United States Patent |
5,516,312 |
Reed |
May 14, 1996 |
Engine safety interlock
Abstract
A device for sensing the presence of hull water above an
acceptable level in the hull of a boat and communicating to any
combination of ignition, starter, aural and/or visible means in
such manner as to cause the boats engine to stop running and
apprise the boat operator as to the presence of excessive hull
water.
Inventors: |
Reed; Steven L. (Garland,
TX) |
Family
ID: |
23145793 |
Appl.
No.: |
08/297,313 |
Filed: |
August 26, 1994 |
Current U.S.
Class: |
440/1; 114/382;
440/85 |
Current CPC
Class: |
B63B
13/00 (20130101); B63B 43/00 (20130101); B63J
99/00 (20130101) |
Current International
Class: |
B63B
43/00 (20060101); B63B 13/00 (20060101); B63J
5/00 (20060101); B63H 021/22 () |
Field of
Search: |
;440/1,88,85
;114/183R,270 ;340/620 |
References Cited
[Referenced By]
U.S. Patent Documents
Primary Examiner: Sotelo; Jesus D.
Claims
I claim:
1. A device for stopping the engine of a boat from aspirating hull
water comprising:
(a) a sensing means for detecting the presence of said hull water
above an acceptable level
(b) an electrical means for stopping said engine when said sensing
means detects said hull water above said acceptable level in such
manner as to keep said engine from drawing said hull water into the
air intake of said engine
(c) an electrical means for disconnecting the starter relay
actuator of said engine when said sensing means detects said hull
water above said acceptable level in such manner that engaging the
starter actuator will not allow starter to turn said engine thereby
preventing said starter from becoming engaged until said hull water
returns to within said acceptable level.
2. The device of claim 1, further including a signaling means
connected to the output of said sensing means in such manner that
the operator of said boat will be apprised as to the cause of the
loss of power to said engine.
3. A device for stopping the aspiration of the hull water into the
engine of a personal watercraft comprising:
(a) a sensing means for detecting the presence of said hull water
in the hull of said personal watercraft above an acceptable
level
(b) an electrical means for stopping said engine when said sensing
means detects said hull water above said acceptable level in such
manner as to keep said engine from drawing said hull water into the
air intake of said engine
(c) an electrical means of disabling the starter of said engine
from being engaged when said sensing means detects said hull water
above said acceptable level in such manner as to keep said engine
from drawing said hull water into said engine until such time that
said hull water returns to within said acceptable level.

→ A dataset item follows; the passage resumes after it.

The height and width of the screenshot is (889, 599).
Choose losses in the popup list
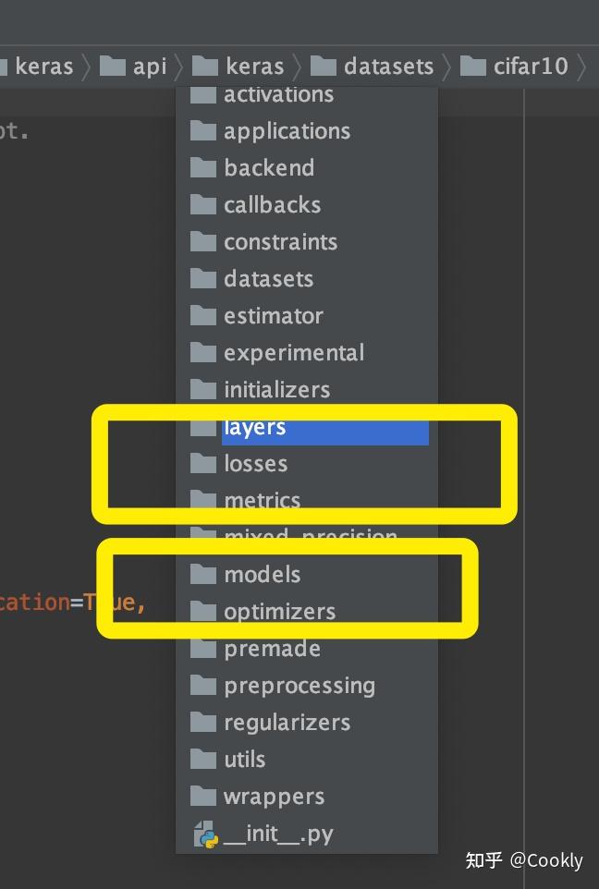(307, 464)
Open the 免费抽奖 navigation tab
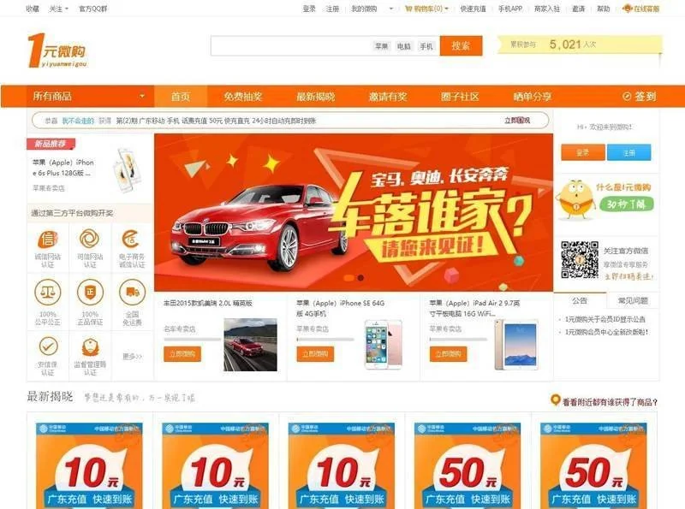 (x=242, y=97)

4. The device of claim 3, further including a signaling means
connected to the output of said sensing means in such manner that
the operator of said personal watercraft will be apprised as to the
cause of the loss of power to said engine.
5. A device for stopping the aspiration of hull water into the
engine of a boat comprising:
(a) a sensing means for detecting the presence of said hull water
in the hull of said boat above an acceptable level
(b) an electrical means for stopping said engine when said sensing
means detects said hull water above said acceptable level in such
manner as to keep said enginef from drawing said hull water into
the air intake of said engine
(c) an electrical means of disabling the starter of said engine
from being engaged when said sensing means detects said hull water
above said acceptaable level in such manner as to keep said engine
from drawing water into said air intake until such time that said
hull water returns to within said acceptable level at which time
said starter will be automatically re-enabled to work when starter
actuator is engaged
(d) a signaling means connected to the output of said sensing means
in such manner that the operator of said boat will be apprised as
to the cause of the loss of power to said engine.
Description
BACKGROUND--FIELD OF INVENTION
This invention relates to a device that shuts down an inboard boat
engine so as to avoid damage in the event that hull water rises
above an acceptable level, specifically to such engines which are
used in personal watercraft.
BACKGROUND--DESCRIPTION OF PRIOR ART
Approximately one in twenty personal watercraft sold new each year
are damaged by hull water entering the air intake. Manufacturers of
personal watercraft loose millions of dollars each year in warranty
repairs caused by hull water being drawn into the engine.
Unlike air, water doesn't compress nicely in an engine cylinder.
When water is drawn into an engine, the results are devastating.
Pistons and rods are shattered. The crankshaft is bent. Main
bearings are often crushed and imbedded into their hardened steel
tracks.
Heretofore, the personal watercraft industry has had no better
solution than to simply repair the damage after the fact. My
invention will solve this problem by stopping the engine when the
hull water rises above an acceptable level. For example, when the
drain plug is left out or if a hose breaks in the engine cooling
system. My search, under "water, measuring depth of, liquid level
or depth immersible electrode type"(ref class 73 subclass 290R),
revealed that numerous types of water sensors have been proposed.
The only patent that I found which included a boat was U.S. Pat.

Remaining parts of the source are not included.